### Work to complete
For this exercise, restate word for word only the lines from the one containing "Given: Click the 600 label on elevation axis" through the last line below. Pictures do not get copied.

### Entries taken from a collection
-----

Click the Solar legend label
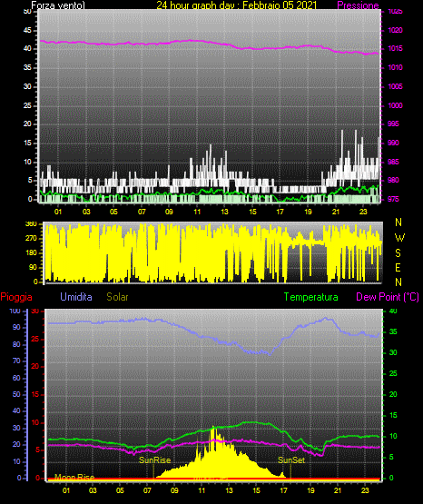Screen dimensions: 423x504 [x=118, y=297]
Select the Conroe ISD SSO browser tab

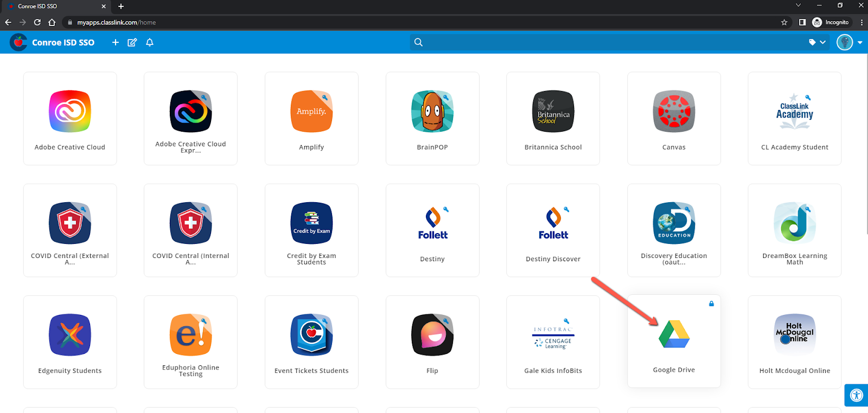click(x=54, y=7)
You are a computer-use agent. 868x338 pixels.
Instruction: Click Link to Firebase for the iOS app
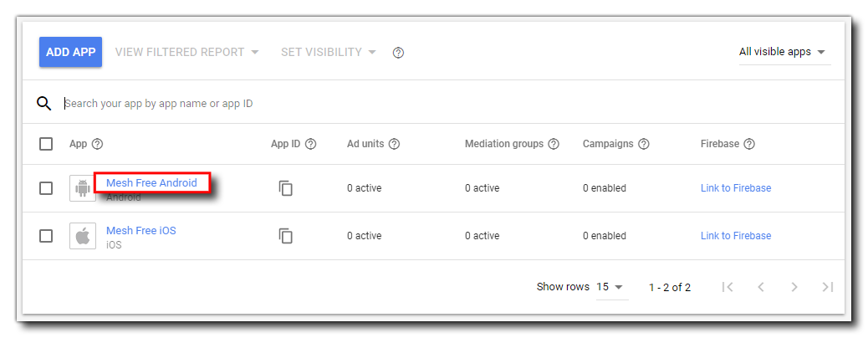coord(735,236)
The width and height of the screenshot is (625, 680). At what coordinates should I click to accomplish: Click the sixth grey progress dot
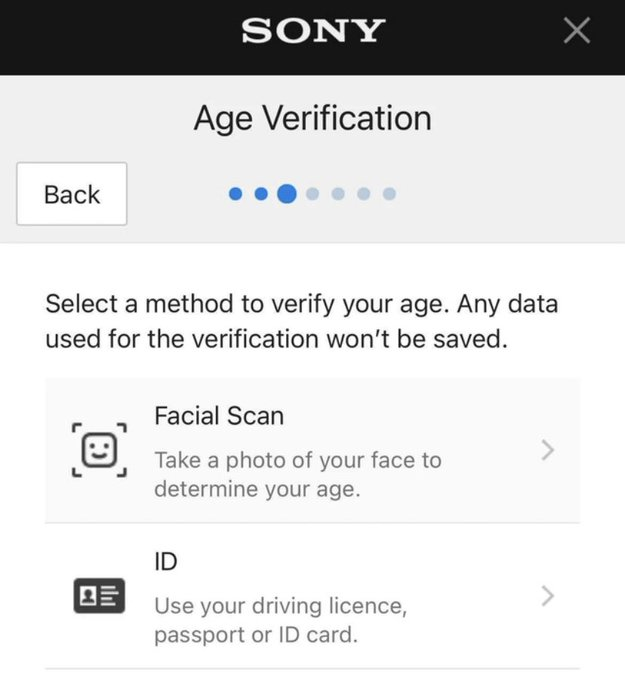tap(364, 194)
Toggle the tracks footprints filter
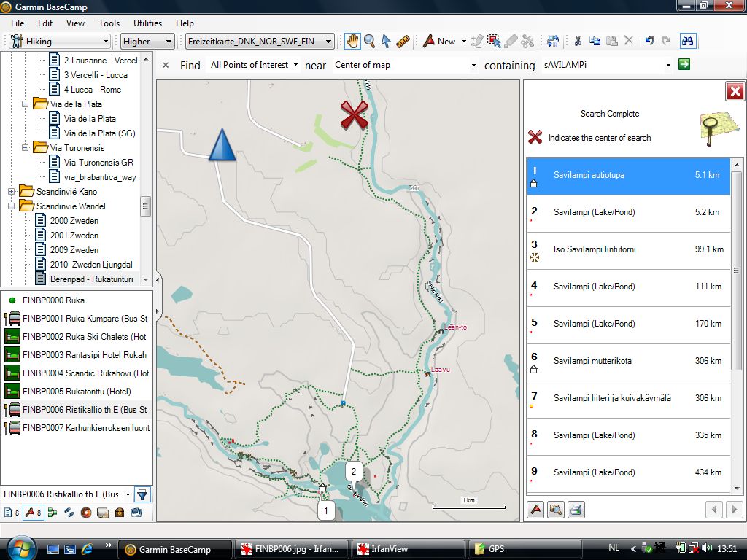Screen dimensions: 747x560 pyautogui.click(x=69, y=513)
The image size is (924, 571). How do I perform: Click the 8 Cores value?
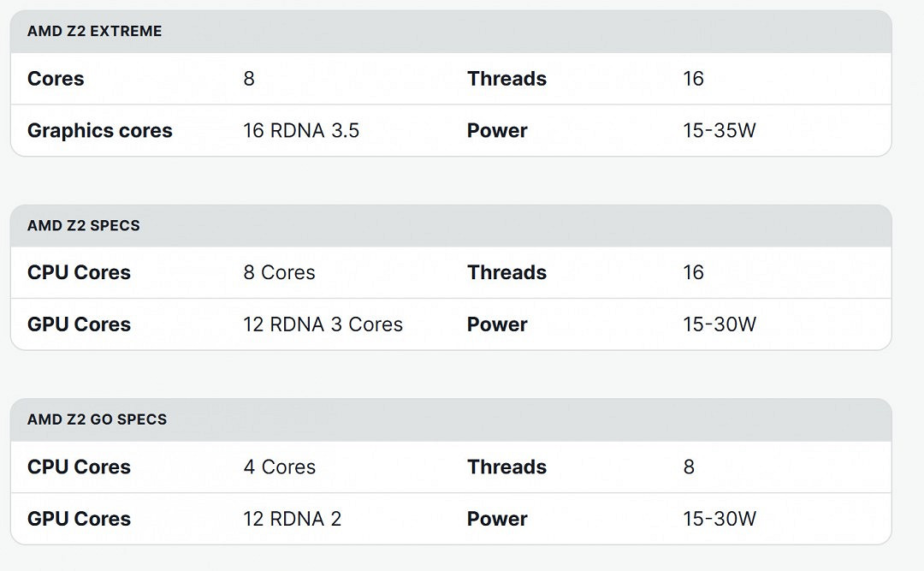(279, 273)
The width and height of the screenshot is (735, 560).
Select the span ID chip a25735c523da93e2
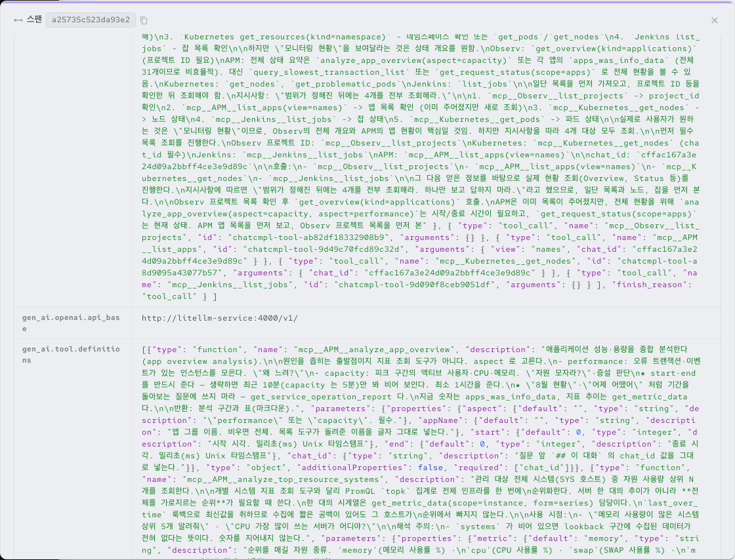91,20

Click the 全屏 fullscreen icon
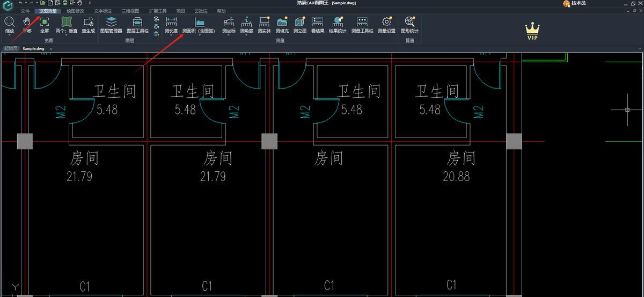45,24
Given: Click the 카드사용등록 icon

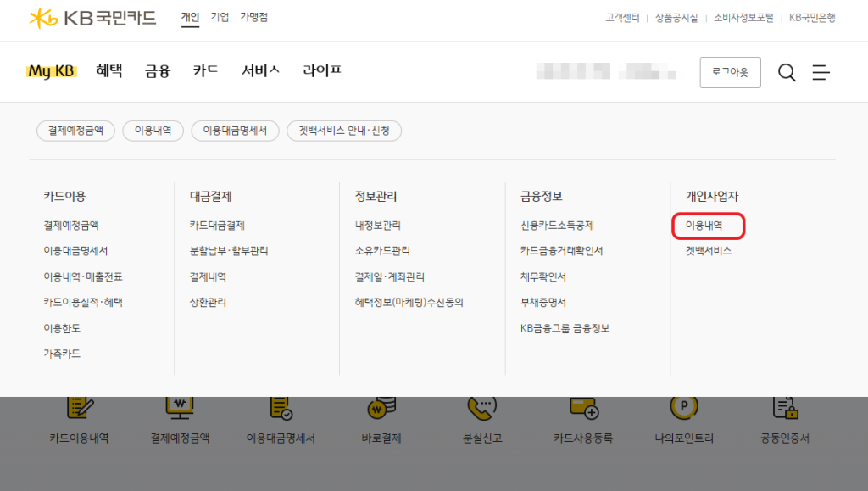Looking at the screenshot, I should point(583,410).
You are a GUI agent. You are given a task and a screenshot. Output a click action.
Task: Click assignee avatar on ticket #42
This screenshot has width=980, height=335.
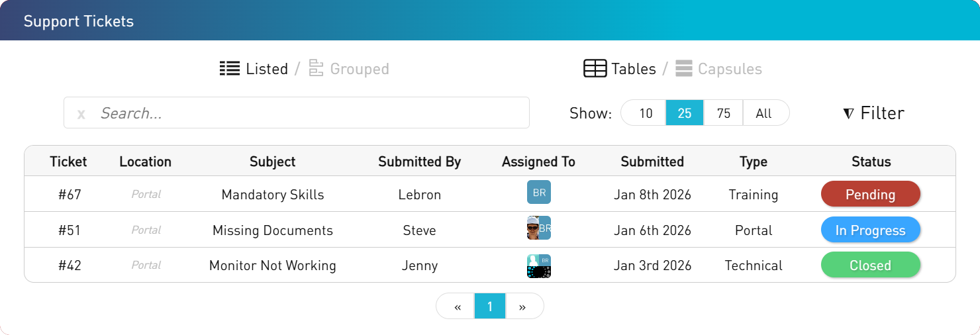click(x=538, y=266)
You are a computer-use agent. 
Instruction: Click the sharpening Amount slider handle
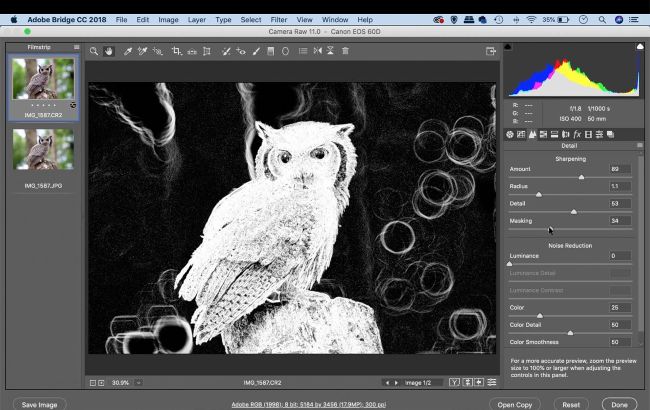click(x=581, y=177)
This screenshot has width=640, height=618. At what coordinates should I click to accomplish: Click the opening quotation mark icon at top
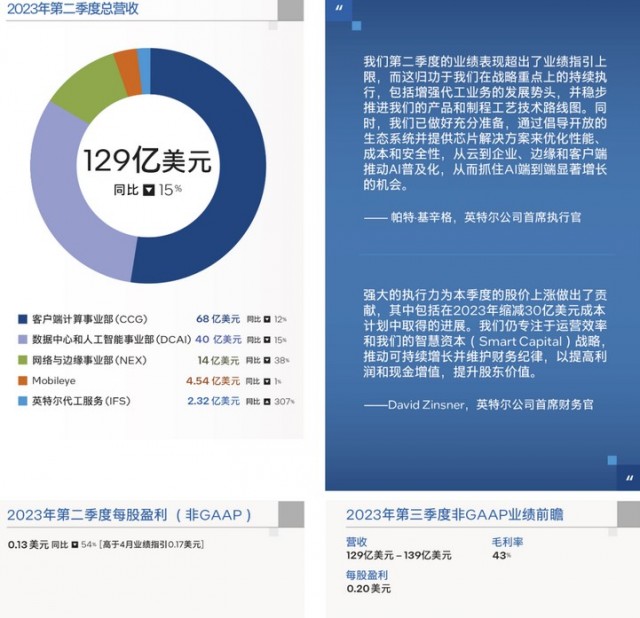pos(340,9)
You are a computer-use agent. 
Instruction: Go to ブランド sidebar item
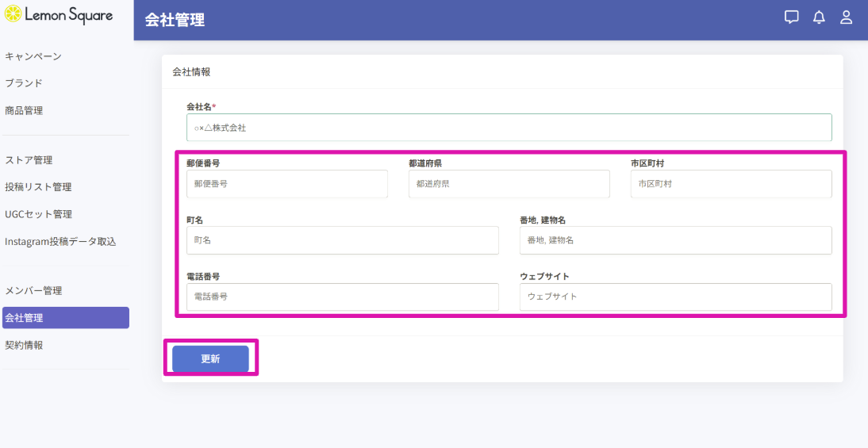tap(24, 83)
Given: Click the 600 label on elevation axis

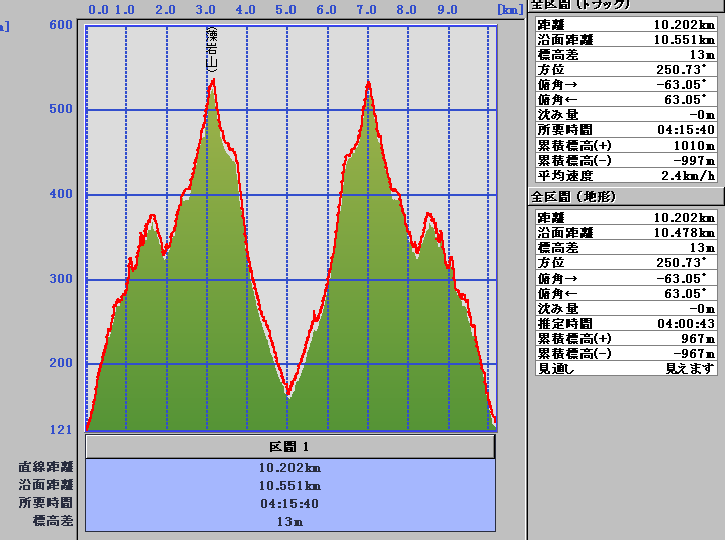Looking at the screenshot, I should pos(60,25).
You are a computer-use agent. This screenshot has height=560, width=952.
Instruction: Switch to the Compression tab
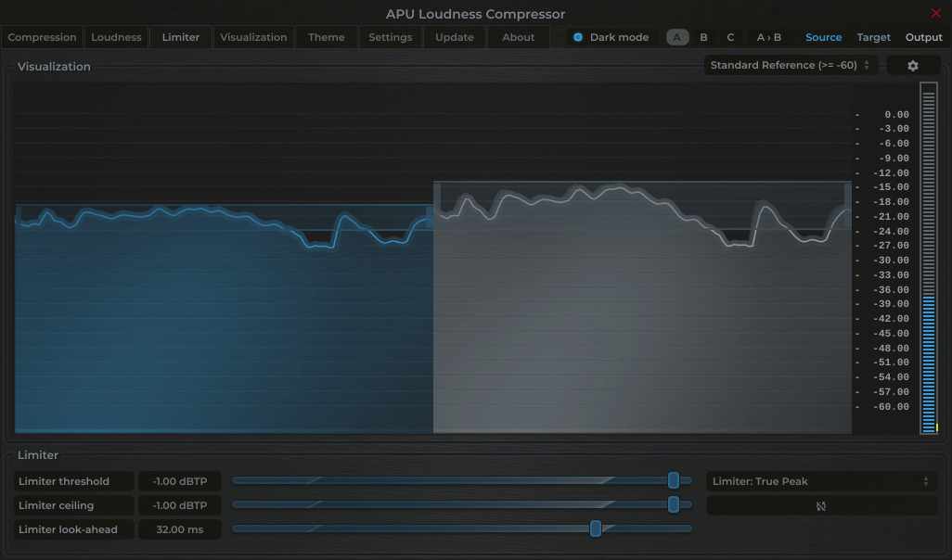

-----

### Output below
Given: Click the 600 label on elevation axis

Looking at the screenshot, I should pos(60,25).
You are a computer-use agent. This screenshot has height=560, width=952.
Instruction: Switch to the Compression tab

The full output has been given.